- _What is required_:
Give the count of lines in the data that include the string "text", with no added remarks.

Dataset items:
------------------------------

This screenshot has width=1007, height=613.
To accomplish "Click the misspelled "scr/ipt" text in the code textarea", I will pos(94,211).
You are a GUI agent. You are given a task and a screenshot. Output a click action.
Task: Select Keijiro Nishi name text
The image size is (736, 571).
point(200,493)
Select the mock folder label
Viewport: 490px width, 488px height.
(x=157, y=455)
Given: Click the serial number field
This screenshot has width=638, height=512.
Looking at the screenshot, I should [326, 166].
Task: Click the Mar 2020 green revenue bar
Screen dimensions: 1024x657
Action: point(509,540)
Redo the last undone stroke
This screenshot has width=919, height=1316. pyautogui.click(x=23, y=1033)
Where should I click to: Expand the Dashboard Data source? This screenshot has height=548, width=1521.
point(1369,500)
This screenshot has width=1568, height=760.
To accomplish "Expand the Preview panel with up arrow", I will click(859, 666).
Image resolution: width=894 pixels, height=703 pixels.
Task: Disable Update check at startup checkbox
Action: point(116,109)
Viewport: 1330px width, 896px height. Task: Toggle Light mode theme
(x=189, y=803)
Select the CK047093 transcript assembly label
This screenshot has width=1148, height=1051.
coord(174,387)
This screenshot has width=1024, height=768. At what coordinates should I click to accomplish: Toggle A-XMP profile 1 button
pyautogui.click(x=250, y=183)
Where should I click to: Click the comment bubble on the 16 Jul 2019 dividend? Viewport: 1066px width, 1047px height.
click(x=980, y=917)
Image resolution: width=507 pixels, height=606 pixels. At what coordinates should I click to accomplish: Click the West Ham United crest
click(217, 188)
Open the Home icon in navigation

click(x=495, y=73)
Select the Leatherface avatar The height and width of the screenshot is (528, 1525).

------------------------------

- _Answer section_:
2